» **Problem requirements**
Look through the records below and collect all lines that hold the string "computer".

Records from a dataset
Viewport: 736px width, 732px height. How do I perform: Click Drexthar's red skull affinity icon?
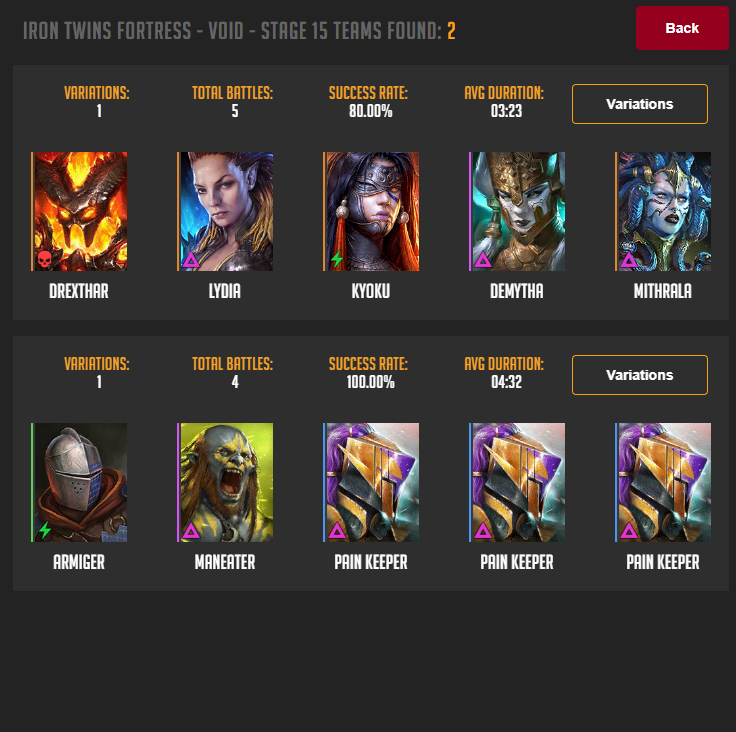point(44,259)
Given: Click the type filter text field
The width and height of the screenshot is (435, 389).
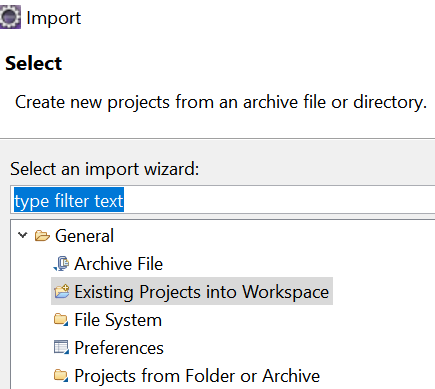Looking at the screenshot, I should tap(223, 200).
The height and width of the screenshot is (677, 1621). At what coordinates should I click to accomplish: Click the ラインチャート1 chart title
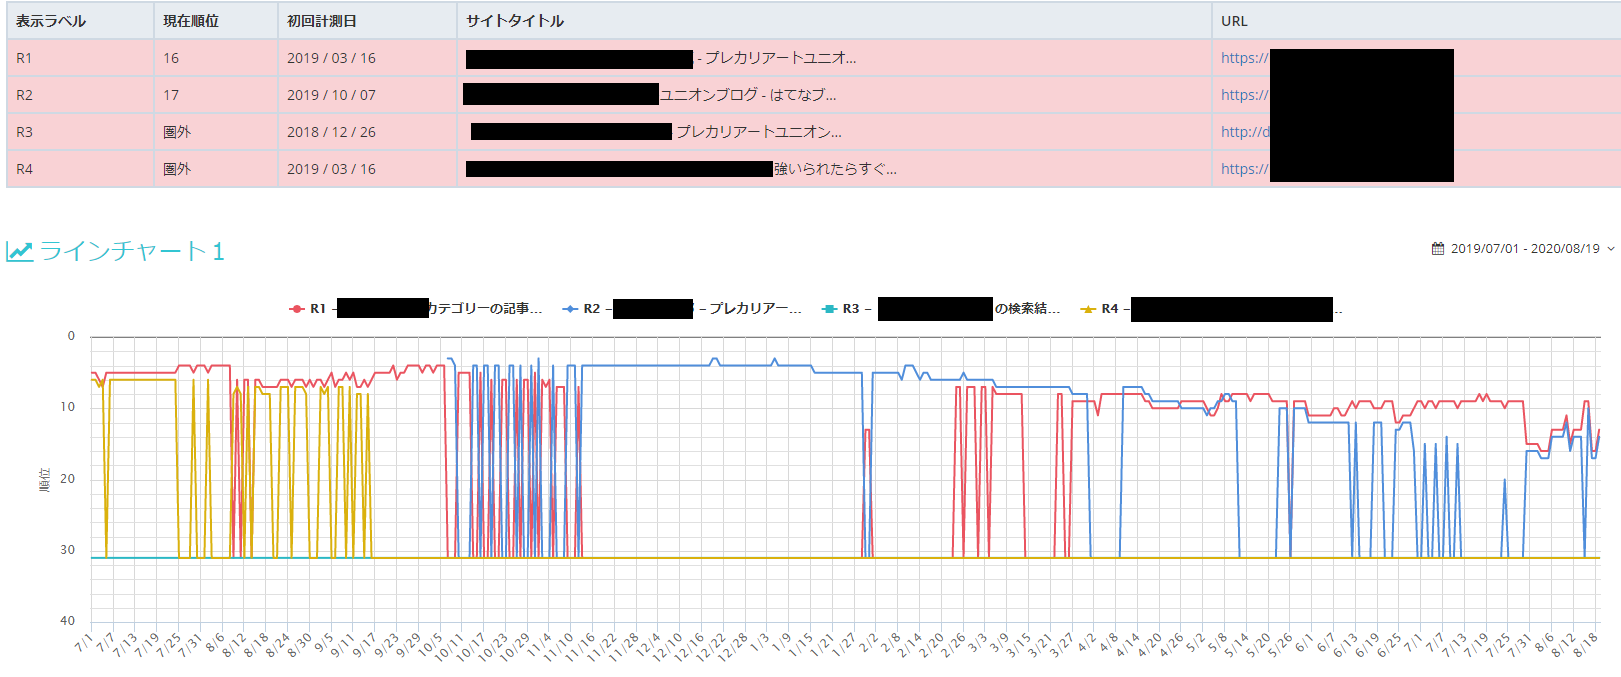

==

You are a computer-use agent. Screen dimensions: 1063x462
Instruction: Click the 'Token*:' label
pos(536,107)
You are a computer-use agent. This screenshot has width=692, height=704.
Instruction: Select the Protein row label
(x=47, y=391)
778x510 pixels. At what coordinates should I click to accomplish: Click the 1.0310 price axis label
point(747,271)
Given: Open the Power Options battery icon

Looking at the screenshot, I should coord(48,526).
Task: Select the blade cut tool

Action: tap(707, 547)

» **Result**
You are a computer-use agent. Screen dimensions: 1063x462
You are a computer-use agent. This screenshot has width=692, height=704.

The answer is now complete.